### Description of the task
Only lines containing the word "Expand" belong in the answer; copy each one from the records.
━━━
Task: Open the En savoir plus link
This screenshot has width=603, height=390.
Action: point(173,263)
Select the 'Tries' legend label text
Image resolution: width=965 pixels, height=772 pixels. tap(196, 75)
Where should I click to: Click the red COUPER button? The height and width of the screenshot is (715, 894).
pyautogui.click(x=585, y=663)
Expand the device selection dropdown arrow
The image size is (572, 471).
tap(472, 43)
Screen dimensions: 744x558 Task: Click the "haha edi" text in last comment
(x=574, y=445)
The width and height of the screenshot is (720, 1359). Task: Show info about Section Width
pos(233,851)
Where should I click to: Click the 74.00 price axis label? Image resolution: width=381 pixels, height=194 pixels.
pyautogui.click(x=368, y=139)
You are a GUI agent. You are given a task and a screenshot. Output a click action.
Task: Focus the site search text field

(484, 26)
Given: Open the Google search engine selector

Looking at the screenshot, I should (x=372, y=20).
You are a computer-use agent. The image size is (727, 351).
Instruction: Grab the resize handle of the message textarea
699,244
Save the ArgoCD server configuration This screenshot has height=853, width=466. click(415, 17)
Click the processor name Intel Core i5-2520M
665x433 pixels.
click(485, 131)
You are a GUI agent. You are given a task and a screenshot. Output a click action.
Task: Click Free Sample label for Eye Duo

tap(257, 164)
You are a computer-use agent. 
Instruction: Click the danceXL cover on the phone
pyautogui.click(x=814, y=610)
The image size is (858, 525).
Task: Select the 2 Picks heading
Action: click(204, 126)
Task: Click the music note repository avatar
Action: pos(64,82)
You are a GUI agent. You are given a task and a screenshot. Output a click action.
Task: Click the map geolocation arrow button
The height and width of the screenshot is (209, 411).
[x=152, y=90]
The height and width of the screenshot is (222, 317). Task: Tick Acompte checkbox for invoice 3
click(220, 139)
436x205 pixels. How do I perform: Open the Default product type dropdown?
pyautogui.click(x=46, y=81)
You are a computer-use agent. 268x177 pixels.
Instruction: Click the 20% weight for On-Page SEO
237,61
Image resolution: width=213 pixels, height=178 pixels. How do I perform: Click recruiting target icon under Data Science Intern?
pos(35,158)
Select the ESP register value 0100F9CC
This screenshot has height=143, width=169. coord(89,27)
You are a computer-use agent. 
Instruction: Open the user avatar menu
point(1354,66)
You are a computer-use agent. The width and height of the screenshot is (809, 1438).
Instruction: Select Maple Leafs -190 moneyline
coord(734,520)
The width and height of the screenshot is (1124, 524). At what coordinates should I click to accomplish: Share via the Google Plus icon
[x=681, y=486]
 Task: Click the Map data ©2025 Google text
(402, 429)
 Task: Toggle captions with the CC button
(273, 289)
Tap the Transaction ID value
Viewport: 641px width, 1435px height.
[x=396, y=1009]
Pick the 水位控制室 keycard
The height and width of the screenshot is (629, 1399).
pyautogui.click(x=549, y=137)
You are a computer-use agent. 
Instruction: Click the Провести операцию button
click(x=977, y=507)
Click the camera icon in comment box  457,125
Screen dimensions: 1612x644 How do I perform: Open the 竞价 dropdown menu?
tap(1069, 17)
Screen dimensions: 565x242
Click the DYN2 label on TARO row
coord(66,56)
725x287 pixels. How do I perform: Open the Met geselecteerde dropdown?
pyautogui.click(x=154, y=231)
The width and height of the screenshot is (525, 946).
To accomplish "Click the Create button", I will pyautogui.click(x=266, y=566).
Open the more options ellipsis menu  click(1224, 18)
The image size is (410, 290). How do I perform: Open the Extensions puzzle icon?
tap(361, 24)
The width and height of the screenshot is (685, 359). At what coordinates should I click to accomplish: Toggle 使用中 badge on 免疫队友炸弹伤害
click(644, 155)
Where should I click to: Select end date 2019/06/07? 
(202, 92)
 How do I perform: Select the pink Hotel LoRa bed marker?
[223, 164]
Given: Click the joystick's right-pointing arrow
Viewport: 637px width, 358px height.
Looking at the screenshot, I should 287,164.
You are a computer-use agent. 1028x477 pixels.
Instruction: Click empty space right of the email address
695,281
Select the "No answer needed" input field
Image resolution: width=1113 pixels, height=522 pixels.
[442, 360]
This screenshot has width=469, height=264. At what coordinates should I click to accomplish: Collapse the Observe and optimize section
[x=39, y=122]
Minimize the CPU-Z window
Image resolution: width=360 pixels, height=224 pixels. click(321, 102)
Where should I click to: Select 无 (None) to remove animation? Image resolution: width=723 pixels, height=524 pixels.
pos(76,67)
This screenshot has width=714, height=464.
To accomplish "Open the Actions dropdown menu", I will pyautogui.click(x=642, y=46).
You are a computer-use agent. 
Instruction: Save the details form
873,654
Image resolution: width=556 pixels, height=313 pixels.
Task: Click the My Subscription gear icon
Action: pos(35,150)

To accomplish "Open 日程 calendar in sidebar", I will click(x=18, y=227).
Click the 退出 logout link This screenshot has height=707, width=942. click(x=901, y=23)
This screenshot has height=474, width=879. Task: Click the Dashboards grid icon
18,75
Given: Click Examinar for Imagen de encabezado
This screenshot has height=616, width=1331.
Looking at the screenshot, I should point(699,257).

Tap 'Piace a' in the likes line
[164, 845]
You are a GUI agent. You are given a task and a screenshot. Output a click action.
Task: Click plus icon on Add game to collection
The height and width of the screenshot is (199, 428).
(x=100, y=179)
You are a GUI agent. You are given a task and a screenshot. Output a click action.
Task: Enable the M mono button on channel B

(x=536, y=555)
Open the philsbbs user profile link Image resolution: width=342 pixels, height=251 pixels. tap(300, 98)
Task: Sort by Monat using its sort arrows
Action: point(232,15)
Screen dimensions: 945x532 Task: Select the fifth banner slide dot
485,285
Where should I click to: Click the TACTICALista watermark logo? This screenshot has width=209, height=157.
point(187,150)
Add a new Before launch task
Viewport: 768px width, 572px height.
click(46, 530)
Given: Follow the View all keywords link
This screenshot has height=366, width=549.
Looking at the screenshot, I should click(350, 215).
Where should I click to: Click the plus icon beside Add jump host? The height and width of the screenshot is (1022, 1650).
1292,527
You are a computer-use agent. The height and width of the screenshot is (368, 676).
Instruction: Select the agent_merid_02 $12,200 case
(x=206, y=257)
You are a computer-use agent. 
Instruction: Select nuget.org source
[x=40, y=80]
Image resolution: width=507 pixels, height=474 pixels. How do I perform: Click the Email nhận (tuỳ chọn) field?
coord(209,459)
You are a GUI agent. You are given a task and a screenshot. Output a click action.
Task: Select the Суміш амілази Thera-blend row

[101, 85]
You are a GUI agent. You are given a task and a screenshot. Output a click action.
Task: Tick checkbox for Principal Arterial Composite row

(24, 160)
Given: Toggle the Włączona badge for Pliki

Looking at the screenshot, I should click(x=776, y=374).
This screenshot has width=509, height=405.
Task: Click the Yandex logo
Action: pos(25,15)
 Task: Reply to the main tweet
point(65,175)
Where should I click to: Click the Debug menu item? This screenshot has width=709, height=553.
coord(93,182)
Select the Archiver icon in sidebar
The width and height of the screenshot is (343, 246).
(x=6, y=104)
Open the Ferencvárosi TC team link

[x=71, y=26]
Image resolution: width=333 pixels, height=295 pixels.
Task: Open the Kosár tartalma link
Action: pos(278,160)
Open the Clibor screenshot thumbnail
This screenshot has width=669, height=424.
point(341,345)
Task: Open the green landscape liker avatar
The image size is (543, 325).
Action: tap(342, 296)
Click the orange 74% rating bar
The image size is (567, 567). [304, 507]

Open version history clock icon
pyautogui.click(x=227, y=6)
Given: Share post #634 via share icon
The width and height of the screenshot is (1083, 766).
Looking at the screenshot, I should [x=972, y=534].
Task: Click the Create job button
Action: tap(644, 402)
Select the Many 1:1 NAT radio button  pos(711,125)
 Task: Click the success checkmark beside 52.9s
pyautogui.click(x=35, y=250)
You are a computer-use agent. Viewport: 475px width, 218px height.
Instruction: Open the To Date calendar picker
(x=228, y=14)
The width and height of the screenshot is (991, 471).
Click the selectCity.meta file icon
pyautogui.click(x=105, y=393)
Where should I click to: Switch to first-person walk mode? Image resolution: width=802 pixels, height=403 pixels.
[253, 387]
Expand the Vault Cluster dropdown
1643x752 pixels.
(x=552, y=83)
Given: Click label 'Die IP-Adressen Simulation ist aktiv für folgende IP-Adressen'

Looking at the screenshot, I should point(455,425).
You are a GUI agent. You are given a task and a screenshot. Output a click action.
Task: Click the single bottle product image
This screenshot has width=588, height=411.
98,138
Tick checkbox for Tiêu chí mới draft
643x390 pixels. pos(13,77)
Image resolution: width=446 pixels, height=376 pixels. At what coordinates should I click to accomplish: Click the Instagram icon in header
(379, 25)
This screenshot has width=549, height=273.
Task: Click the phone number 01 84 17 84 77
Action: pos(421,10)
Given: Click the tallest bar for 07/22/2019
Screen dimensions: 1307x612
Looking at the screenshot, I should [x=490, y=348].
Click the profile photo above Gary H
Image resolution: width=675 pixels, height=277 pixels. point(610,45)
━━━
### Response
Expand the device selection dropdown arrow
Expand the Vault Cluster dropdown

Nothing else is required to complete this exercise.